DATA FOR PROCESSING section start

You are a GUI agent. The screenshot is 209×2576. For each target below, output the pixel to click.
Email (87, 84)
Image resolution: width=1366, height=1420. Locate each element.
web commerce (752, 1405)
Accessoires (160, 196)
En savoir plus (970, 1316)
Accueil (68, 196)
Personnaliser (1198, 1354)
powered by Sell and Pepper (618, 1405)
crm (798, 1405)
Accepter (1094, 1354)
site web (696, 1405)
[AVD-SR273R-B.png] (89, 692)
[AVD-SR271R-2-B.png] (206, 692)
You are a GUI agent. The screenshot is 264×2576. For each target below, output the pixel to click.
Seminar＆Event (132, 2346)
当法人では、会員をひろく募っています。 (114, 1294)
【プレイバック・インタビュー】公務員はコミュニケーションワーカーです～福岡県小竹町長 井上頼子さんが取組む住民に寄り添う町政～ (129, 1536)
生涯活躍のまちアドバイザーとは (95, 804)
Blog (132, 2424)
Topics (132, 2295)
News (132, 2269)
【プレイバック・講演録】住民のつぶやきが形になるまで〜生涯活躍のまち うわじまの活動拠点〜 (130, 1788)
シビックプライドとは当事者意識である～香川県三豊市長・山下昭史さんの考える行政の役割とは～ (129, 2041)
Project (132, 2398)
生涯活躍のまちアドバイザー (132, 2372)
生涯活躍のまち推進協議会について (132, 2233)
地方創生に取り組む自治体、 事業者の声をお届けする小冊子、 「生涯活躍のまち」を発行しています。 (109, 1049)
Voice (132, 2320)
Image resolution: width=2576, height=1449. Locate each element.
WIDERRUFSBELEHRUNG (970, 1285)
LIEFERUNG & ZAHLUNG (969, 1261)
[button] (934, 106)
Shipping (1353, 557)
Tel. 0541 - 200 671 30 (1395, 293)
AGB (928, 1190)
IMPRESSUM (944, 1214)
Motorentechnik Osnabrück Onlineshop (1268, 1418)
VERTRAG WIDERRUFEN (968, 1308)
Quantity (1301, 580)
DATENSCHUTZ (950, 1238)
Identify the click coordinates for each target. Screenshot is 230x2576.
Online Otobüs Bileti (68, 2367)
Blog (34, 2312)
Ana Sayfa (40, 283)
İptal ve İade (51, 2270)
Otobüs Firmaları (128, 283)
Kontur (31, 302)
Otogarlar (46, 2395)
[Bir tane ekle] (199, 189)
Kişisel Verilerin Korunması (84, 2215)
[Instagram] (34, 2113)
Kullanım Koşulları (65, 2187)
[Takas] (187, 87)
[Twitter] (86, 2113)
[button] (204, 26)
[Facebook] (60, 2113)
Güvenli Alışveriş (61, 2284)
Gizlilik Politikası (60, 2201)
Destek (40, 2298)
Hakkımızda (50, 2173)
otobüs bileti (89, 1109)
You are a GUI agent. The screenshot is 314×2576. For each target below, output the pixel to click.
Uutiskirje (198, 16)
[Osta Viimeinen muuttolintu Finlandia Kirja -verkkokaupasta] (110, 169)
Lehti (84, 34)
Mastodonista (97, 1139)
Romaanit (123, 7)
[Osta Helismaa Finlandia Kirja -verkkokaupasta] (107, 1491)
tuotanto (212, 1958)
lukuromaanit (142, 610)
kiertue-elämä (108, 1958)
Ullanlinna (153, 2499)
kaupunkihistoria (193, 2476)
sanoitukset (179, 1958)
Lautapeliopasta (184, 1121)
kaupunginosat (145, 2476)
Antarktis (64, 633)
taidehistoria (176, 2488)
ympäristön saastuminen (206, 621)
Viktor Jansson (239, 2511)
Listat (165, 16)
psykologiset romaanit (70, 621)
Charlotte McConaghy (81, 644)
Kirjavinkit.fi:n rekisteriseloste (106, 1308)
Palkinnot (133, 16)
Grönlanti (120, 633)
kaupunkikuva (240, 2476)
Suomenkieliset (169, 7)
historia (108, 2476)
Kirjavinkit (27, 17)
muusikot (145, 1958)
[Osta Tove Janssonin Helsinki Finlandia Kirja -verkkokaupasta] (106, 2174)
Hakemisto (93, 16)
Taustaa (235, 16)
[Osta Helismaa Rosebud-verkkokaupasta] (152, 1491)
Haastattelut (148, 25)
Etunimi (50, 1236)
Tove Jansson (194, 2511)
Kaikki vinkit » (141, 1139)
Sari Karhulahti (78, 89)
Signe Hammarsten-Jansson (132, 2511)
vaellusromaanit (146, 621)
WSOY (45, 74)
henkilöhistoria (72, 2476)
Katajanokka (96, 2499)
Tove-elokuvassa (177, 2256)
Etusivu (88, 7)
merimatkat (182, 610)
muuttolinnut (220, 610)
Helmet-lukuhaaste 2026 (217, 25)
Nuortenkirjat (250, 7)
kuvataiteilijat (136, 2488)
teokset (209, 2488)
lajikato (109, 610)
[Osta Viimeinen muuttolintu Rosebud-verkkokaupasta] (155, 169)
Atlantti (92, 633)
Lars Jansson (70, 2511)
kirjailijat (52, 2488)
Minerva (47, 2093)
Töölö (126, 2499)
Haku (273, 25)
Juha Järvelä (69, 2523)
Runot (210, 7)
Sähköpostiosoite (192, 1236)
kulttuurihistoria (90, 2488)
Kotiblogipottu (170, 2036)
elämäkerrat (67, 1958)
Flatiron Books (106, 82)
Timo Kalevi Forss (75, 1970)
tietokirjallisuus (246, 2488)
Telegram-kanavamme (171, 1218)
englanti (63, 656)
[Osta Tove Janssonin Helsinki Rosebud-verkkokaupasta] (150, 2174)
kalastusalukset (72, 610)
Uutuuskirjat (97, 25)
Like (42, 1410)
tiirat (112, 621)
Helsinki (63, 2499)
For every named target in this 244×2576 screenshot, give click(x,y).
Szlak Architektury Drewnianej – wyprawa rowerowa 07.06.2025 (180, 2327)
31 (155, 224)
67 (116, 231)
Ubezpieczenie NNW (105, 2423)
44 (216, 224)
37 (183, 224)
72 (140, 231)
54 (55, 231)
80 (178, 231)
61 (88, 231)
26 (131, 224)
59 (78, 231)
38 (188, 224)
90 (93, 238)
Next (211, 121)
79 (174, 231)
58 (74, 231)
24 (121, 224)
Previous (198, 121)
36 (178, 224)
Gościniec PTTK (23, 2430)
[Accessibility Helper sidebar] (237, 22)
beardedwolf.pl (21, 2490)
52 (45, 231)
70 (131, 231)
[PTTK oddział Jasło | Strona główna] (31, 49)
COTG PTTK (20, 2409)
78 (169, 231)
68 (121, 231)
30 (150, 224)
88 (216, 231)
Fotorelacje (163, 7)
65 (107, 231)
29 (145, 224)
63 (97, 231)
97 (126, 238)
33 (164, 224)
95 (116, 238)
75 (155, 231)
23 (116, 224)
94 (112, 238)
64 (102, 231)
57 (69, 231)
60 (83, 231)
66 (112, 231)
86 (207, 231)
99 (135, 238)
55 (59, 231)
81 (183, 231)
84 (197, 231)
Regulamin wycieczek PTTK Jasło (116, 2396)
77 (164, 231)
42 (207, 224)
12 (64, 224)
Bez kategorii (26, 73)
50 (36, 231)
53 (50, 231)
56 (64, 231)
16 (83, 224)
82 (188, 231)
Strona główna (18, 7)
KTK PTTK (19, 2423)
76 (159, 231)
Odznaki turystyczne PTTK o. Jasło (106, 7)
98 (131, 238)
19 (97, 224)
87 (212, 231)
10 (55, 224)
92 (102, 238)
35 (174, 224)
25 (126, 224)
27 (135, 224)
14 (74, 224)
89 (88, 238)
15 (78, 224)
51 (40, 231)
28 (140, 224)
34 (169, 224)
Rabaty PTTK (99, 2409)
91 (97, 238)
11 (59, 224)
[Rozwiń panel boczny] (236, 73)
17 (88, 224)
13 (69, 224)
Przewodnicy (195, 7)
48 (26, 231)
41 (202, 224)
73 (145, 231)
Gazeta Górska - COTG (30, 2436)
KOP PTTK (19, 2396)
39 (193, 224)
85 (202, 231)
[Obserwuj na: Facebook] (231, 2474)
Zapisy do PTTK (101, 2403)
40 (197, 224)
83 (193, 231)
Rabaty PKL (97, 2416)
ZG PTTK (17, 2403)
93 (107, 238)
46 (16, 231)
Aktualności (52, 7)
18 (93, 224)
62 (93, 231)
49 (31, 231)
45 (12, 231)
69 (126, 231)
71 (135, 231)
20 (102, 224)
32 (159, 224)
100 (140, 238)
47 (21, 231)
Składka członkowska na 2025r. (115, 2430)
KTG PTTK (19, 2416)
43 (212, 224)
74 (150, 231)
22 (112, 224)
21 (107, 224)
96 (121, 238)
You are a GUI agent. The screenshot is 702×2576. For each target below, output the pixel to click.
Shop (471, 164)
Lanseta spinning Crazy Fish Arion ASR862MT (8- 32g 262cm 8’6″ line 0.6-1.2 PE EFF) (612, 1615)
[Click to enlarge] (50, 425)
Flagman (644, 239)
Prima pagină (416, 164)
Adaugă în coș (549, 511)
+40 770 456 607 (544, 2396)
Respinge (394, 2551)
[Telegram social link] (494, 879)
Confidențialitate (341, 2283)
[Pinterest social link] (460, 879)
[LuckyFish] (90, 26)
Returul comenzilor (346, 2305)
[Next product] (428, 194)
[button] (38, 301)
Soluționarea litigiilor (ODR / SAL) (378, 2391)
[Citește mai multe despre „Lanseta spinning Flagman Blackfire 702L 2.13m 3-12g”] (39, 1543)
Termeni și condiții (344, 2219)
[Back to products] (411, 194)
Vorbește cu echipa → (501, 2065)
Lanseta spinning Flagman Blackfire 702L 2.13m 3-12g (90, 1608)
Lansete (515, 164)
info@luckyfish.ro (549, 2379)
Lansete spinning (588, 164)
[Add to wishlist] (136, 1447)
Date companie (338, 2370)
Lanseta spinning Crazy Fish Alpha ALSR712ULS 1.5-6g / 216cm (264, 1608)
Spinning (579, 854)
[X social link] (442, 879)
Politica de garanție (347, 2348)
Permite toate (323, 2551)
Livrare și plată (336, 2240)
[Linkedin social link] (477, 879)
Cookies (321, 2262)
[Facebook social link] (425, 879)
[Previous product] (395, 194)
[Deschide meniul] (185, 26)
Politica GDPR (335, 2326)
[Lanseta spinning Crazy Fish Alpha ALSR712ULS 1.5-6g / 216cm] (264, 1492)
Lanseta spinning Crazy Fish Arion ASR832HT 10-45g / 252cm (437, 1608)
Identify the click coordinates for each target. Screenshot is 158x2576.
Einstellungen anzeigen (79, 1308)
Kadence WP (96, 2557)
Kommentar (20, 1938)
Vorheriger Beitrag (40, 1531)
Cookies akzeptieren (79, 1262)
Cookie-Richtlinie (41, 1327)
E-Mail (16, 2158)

DATA FOR PROCESSING section end

■ **WHAT IS NEEDED**: Repeat exactly the lines above from the one with "Termeni și condiții (344, 2219)" up to and including the one with "Spinning (579, 854)". No other line belongs in the reply.

■ **EXERCISE OUTPUT**:
Termeni și condiții (344, 2219)
[Back to products] (411, 194)
Vorbește cu echipa → (501, 2065)
Lanseta spinning Flagman Blackfire 702L 2.13m 3-12g (90, 1608)
Lansete (515, 164)
info@luckyfish.ro (549, 2379)
Lansete spinning (588, 164)
[Add to wishlist] (136, 1447)
Date companie (338, 2370)
Lanseta spinning Crazy Fish Alpha ALSR712ULS 1.5-6g / 216cm (264, 1608)
Spinning (579, 854)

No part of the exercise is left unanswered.